Allowing a transparently racist vote suppression measure added through blatantly illegal procedural means would be…very on-brand for John Roberts. Anyway, pointing out that control over the Supreme Court was critical to the future of American democracy itself would be the most outrageous BLACKMAIL.
Say this for the Roberts Court 5, though — they are absolutely shameless fucks:
Six years after gutting the Voting Rights Act, the conservative justices on the Supreme Court seem likely to uphold the Trump administration’s addition of a citizenship question to the 2020 census by claiming it’s needed for better enforcement of the Voting Rights Act.
Commerce Secretary Wilbur Ross, who oversees the Census Bureau, wrote in March 2018 that the citizenship question was needed for “more effective enforcement” of the VRA. The conservative justices seemed sympathetic to this claim, even though their 2013 ruling in Shelby County v.
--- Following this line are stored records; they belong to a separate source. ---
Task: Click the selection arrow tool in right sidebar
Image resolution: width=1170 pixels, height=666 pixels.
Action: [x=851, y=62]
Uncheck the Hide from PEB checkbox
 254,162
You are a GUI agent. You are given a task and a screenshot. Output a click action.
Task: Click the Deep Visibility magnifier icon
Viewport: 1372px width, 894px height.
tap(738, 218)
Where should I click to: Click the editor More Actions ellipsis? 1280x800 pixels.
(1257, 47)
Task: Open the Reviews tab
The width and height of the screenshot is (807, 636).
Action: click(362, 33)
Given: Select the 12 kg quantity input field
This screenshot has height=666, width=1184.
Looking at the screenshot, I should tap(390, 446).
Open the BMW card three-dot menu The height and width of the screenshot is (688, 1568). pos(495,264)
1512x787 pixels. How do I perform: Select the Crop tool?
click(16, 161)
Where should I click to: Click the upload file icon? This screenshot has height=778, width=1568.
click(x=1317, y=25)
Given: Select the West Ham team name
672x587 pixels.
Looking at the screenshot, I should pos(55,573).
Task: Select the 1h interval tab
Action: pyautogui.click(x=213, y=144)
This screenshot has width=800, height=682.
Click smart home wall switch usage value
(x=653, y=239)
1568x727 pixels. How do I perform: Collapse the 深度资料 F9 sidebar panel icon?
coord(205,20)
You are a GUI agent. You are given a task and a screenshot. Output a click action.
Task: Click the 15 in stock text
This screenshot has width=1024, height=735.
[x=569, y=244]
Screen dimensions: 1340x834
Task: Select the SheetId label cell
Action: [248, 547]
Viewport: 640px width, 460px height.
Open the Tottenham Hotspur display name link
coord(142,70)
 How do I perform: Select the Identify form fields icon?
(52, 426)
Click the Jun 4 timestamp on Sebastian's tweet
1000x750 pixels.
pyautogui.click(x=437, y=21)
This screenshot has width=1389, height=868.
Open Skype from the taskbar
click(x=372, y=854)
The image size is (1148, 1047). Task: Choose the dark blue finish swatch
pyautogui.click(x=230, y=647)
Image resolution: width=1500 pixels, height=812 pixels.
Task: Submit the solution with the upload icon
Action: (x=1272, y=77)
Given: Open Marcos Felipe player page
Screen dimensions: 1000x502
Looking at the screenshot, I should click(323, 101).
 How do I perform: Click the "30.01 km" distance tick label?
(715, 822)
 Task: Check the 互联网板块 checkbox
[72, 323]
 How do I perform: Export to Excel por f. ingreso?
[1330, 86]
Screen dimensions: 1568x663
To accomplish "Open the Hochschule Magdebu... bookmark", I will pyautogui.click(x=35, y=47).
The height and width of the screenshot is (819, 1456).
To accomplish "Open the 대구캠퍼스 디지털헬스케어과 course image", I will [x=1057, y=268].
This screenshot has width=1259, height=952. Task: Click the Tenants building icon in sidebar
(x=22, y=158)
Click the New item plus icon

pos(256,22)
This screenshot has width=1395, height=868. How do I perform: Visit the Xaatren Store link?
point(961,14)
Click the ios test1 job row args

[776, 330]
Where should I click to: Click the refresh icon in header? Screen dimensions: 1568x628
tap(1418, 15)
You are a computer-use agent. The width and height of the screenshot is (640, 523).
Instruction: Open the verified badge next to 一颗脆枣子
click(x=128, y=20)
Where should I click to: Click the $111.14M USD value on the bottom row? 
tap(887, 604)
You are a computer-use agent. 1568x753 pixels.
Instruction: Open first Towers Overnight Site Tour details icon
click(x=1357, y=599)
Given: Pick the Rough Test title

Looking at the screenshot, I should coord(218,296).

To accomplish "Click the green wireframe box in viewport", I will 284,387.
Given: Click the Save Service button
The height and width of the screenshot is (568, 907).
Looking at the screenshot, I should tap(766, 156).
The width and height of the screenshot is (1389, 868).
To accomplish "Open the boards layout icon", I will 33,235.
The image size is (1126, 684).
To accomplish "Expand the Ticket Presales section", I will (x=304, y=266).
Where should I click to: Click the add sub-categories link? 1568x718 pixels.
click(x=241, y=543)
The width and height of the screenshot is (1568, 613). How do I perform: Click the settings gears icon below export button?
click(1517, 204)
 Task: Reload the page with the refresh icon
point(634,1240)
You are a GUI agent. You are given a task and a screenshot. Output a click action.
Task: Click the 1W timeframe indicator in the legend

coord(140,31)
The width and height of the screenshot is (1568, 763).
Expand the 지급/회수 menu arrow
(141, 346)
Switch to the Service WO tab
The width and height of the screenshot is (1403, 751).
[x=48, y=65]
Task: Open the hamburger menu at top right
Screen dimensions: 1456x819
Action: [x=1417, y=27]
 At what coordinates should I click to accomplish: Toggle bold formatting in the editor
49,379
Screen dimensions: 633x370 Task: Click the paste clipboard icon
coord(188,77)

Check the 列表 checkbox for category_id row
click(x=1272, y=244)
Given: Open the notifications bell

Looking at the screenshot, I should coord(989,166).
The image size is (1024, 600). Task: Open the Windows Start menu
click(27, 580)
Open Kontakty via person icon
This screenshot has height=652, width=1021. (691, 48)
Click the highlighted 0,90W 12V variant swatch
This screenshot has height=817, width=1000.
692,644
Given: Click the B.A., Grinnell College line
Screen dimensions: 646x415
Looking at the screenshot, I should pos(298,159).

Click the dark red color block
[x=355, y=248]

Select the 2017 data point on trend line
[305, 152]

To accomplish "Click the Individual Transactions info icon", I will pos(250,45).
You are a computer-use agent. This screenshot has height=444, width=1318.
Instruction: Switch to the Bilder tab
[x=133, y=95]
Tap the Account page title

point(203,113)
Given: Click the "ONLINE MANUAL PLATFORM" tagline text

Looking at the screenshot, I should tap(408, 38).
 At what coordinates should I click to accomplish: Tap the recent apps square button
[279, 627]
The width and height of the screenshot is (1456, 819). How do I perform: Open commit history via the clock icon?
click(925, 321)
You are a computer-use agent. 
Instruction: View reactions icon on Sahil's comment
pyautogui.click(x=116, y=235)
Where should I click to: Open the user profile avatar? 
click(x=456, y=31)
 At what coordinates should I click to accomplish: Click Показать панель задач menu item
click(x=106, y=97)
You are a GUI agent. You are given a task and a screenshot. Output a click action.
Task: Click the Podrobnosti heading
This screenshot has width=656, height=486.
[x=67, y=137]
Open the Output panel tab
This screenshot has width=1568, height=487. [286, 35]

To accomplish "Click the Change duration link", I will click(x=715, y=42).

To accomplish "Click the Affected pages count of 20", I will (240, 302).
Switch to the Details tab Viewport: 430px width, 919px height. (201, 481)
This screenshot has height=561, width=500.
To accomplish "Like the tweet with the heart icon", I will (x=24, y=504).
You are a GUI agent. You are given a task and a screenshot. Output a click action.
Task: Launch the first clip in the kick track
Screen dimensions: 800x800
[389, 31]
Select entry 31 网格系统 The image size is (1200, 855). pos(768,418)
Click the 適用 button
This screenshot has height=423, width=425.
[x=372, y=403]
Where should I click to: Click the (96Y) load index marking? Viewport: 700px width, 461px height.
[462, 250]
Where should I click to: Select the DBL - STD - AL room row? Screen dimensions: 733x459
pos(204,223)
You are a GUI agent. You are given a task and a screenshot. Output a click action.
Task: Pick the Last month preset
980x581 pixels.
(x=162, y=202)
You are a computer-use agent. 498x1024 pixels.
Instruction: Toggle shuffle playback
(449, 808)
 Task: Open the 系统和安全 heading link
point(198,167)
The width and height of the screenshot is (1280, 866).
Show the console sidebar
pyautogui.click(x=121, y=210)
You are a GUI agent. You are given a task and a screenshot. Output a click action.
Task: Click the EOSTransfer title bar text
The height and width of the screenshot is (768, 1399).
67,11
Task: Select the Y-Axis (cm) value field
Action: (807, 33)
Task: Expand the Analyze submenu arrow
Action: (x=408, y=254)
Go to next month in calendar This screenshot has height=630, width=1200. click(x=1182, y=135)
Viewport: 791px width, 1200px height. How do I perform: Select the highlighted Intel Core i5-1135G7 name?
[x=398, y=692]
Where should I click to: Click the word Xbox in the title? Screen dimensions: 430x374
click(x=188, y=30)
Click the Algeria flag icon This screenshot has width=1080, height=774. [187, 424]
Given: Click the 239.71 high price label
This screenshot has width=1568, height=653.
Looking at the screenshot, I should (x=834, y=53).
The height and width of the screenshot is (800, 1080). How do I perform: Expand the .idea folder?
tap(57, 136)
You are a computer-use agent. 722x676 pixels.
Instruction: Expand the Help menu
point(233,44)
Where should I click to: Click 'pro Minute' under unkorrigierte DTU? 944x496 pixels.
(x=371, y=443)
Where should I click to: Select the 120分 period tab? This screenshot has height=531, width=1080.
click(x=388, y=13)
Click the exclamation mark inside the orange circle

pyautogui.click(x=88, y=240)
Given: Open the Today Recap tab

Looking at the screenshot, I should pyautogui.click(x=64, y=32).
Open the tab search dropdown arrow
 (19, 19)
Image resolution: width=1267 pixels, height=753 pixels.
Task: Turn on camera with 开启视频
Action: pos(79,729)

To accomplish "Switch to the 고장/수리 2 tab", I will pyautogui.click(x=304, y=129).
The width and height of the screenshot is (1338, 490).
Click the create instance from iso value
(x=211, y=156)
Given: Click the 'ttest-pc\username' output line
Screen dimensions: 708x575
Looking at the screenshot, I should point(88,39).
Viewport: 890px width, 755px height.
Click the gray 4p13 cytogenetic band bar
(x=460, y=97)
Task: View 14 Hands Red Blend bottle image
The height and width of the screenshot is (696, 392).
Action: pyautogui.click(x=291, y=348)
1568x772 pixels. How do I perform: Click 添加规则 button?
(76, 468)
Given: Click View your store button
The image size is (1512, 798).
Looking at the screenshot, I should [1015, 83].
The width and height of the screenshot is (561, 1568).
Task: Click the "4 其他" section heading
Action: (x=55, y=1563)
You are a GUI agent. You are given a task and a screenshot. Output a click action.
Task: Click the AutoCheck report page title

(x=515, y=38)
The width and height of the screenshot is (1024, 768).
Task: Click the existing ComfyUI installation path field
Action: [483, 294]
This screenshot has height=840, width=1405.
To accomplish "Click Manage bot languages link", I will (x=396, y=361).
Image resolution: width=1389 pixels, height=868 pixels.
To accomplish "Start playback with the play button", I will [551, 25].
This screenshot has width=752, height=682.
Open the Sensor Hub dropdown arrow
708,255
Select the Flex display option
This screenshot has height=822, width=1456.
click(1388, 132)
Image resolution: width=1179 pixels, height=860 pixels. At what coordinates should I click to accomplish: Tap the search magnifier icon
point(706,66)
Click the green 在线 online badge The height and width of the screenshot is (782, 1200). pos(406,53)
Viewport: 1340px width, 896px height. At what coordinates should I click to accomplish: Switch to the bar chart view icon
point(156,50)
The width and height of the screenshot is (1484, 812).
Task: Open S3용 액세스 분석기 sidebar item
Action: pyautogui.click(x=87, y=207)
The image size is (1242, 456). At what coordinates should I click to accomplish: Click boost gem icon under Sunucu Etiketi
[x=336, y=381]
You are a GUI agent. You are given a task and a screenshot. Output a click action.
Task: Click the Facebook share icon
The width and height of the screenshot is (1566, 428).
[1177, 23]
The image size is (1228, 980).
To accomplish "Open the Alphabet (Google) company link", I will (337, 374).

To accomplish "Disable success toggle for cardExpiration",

Holdersignificantly weakened the law by neutering the requirement that states with a history of discrimination clear any voting changes with the federal government.
Yes, they have no choice but to overlook some procedural illegalities and constitutional defects because of their legendary strong commitment to the Voting Rights Act. I look forward to Roberts’s memoir of his time on the Court, Pull My Finger.